> WHAT IS EXPECTED
Nothing in the data may be omitted; output it all verbatim.

Stored items from a collection
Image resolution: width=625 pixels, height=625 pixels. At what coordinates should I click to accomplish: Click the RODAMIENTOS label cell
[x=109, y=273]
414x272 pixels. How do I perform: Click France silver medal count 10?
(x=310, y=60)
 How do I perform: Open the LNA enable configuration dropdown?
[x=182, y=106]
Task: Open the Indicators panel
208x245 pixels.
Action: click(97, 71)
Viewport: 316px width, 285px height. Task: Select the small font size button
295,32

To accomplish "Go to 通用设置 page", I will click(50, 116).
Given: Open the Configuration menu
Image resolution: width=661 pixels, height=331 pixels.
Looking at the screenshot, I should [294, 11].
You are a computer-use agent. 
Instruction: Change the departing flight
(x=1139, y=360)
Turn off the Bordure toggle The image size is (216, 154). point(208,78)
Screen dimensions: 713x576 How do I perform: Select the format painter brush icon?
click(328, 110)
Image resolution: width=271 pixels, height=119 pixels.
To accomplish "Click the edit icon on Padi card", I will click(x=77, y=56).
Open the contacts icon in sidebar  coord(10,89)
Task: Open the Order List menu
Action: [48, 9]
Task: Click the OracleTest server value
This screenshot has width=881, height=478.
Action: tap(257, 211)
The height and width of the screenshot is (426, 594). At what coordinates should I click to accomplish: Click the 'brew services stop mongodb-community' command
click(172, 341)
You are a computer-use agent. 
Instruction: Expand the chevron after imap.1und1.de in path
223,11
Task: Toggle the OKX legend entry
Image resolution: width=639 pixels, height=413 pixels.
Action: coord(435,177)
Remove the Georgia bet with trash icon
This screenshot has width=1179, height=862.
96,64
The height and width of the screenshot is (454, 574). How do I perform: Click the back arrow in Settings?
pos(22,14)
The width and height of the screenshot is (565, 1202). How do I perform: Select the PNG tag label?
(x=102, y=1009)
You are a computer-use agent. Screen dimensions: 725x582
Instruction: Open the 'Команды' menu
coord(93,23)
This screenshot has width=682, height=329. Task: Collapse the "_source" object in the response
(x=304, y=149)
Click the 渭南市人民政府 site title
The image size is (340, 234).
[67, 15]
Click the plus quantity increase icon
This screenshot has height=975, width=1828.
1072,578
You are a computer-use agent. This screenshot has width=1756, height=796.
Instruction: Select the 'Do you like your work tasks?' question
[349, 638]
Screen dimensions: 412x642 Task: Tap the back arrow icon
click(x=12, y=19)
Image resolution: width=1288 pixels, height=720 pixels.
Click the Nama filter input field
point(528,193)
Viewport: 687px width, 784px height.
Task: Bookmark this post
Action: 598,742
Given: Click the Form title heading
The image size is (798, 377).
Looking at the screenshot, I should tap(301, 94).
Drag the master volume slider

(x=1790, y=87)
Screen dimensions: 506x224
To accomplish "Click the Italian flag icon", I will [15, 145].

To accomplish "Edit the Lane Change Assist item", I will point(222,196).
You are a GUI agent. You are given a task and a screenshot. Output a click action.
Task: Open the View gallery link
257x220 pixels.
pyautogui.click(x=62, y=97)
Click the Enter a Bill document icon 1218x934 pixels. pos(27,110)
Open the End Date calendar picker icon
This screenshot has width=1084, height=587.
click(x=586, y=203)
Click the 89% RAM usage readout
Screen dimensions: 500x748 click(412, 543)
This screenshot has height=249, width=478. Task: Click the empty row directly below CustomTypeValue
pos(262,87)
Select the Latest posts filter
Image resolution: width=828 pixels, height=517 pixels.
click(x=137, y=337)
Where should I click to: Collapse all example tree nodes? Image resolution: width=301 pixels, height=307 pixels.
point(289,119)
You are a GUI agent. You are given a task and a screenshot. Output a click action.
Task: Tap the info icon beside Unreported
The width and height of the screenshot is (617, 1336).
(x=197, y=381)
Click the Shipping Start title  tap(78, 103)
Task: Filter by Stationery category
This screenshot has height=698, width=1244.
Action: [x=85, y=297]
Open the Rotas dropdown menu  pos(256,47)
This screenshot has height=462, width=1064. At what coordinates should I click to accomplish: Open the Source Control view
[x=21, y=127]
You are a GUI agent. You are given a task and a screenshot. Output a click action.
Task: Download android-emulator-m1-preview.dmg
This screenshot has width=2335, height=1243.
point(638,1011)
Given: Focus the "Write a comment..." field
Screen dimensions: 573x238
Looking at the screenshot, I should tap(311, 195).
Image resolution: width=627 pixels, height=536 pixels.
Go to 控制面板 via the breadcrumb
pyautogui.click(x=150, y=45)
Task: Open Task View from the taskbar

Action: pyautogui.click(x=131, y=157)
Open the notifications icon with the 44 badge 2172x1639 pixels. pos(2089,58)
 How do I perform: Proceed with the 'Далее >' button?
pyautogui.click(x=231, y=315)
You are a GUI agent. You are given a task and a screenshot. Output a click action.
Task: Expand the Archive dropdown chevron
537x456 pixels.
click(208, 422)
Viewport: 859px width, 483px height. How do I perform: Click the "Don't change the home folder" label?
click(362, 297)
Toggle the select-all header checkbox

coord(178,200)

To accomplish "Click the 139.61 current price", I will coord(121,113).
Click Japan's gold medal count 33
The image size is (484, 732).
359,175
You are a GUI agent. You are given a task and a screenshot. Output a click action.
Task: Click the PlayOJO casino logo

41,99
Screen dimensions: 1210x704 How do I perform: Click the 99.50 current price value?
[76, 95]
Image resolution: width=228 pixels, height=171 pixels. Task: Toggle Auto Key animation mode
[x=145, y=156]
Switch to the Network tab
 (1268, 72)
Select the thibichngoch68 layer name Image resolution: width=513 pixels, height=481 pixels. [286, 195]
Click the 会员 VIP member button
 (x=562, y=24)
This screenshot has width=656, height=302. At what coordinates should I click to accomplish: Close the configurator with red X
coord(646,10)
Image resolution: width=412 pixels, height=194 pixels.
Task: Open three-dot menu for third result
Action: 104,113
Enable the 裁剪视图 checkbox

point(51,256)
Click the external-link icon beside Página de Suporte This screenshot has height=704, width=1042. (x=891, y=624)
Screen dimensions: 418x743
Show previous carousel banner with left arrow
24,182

> RESPONSE FOR THIS EXERCISE
Image resolution: width=625 pixels, height=625 pixels. At what coordinates should I click to accomplish: Click the RODAMIENTOS label cell
[x=109, y=273]
414x272 pixels. How do I perform: Click France silver medal count 10?
(x=310, y=60)
 How do I perform: Open the LNA enable configuration dropdown?
[x=182, y=106]
Task: Open the Indicators panel
208x245 pixels.
Action: click(97, 71)
Viewport: 316px width, 285px height. Task: Select the small font size button
295,32

To accomplish "Go to 通用设置 page", I will click(50, 116).
Given: Open the Configuration menu
Image resolution: width=661 pixels, height=331 pixels.
Looking at the screenshot, I should [294, 11].
You are a computer-use agent. 
Instruction: Change the departing flight
(x=1139, y=360)
Turn off the Bordure toggle The image size is (216, 154). point(208,78)
Screen dimensions: 713x576 How do I perform: Select the format painter brush icon?
click(328, 110)
Image resolution: width=271 pixels, height=119 pixels.
To accomplish "Click the edit icon on Padi card", I will click(x=77, y=56).
Open the contacts icon in sidebar  coord(10,89)
Task: Open the Order List menu
Action: [48, 9]
Task: Click the OracleTest server value
This screenshot has width=881, height=478.
Action: tap(257, 211)
The height and width of the screenshot is (426, 594). At what coordinates should I click to accomplish: Click the 'brew services stop mongodb-community' command
click(172, 341)
You are a computer-use agent. 
Instruction: Expand the chevron after imap.1und1.de in path
223,11
Task: Toggle the OKX legend entry
Image resolution: width=639 pixels, height=413 pixels.
Action: coord(435,177)
Remove the Georgia bet with trash icon
This screenshot has width=1179, height=862.
96,64
The height and width of the screenshot is (454, 574). How do I perform: Click the back arrow in Settings?
pos(22,14)
The width and height of the screenshot is (565, 1202). How do I perform: Select the PNG tag label?
(x=102, y=1009)
You are a computer-use agent. Screen dimensions: 725x582
Instruction: Open the 'Команды' menu
coord(93,23)
This screenshot has width=682, height=329. Task: Collapse the "_source" object in the response
(x=304, y=149)
Click the 渭南市人民政府 site title
The image size is (340, 234).
[67, 15]
Click the plus quantity increase icon
This screenshot has height=975, width=1828.
1072,578
You are a computer-use agent. This screenshot has width=1756, height=796.
Instruction: Select the 'Do you like your work tasks?' question
[349, 638]
Screen dimensions: 412x642 Task: Tap the back arrow icon
click(x=12, y=19)
Image resolution: width=1288 pixels, height=720 pixels.
Click the Nama filter input field
point(528,193)
Viewport: 687px width, 784px height.
Task: Bookmark this post
Action: 598,742
Given: Click the Form title heading
The image size is (798, 377).
Looking at the screenshot, I should tap(301, 94).
Drag the master volume slider

(x=1790, y=87)
Screen dimensions: 506x224
To accomplish "Click the Italian flag icon", I will [15, 145].

To accomplish "Edit the Lane Change Assist item", I will point(222,196).
You are a GUI agent. You are given a task and a screenshot. Output a click action.
Task: Open the View gallery link
257x220 pixels.
pyautogui.click(x=62, y=97)
Click the Enter a Bill document icon 1218x934 pixels. pos(27,110)
Open the End Date calendar picker icon
This screenshot has width=1084, height=587.
click(x=586, y=203)
Click the 89% RAM usage readout
Screen dimensions: 500x748 click(412, 543)
This screenshot has height=249, width=478. Task: Click the empty row directly below CustomTypeValue
pos(262,87)
Select the Latest posts filter
Image resolution: width=828 pixels, height=517 pixels.
click(x=137, y=337)
Where should I click to: Collapse all example tree nodes? Image resolution: width=301 pixels, height=307 pixels.
point(289,119)
You are a GUI agent. You are given a task and a screenshot. Output a click action.
Task: Tap the info icon beside Unreported
The width and height of the screenshot is (617, 1336).
(x=197, y=381)
Click the Shipping Start title  tap(78, 103)
Task: Filter by Stationery category
This screenshot has height=698, width=1244.
Action: [x=85, y=297]
Open the Rotas dropdown menu  pos(256,47)
This screenshot has height=462, width=1064. At what coordinates should I click to accomplish: Open the Source Control view
[x=21, y=127]
You are a GUI agent. You are given a task and a screenshot. Output a click action.
Task: Download android-emulator-m1-preview.dmg
This screenshot has width=2335, height=1243.
point(638,1011)
Given: Focus the "Write a comment..." field
Screen dimensions: 573x238
Looking at the screenshot, I should tap(311, 195).
Image resolution: width=627 pixels, height=536 pixels.
Go to 控制面板 via the breadcrumb
pyautogui.click(x=150, y=45)
Task: Open Task View from the taskbar

Action: pyautogui.click(x=131, y=157)
Open the notifications icon with the 44 badge 2172x1639 pixels. pos(2089,58)
 How do I perform: Proceed with the 'Далее >' button?
pyautogui.click(x=231, y=315)
You are a GUI agent. You are given a task and a screenshot. Output a click action.
Task: Expand the Archive dropdown chevron
537x456 pixels.
click(208, 422)
Viewport: 859px width, 483px height. How do I perform: Click the "Don't change the home folder" label?
click(362, 297)
Toggle the select-all header checkbox

coord(178,200)

To accomplish "Click the 139.61 current price", I will coord(121,113).
Click Japan's gold medal count 33
The image size is (484, 732).
359,175
You are a GUI agent. You are given a task and a screenshot. Output a click action.
Task: Click the PlayOJO casino logo

41,99
Screen dimensions: 1210x704 How do I perform: Click the 99.50 current price value?
[76, 95]
Image resolution: width=228 pixels, height=171 pixels. Task: Toggle Auto Key animation mode
[x=145, y=156]
Switch to the Network tab
 (1268, 72)
Select the thibichngoch68 layer name Image resolution: width=513 pixels, height=481 pixels. [286, 195]
Click the 会员 VIP member button
 (x=562, y=24)
This screenshot has width=656, height=302. At what coordinates should I click to accomplish: Close the configurator with red X
coord(646,10)
Image resolution: width=412 pixels, height=194 pixels.
Task: Open three-dot menu for third result
Action: 104,113
Enable the 裁剪视图 checkbox

point(51,256)
Click the external-link icon beside Página de Suporte This screenshot has height=704, width=1042. (x=891, y=624)
Screen dimensions: 418x743
Show previous carousel banner with left arrow
24,182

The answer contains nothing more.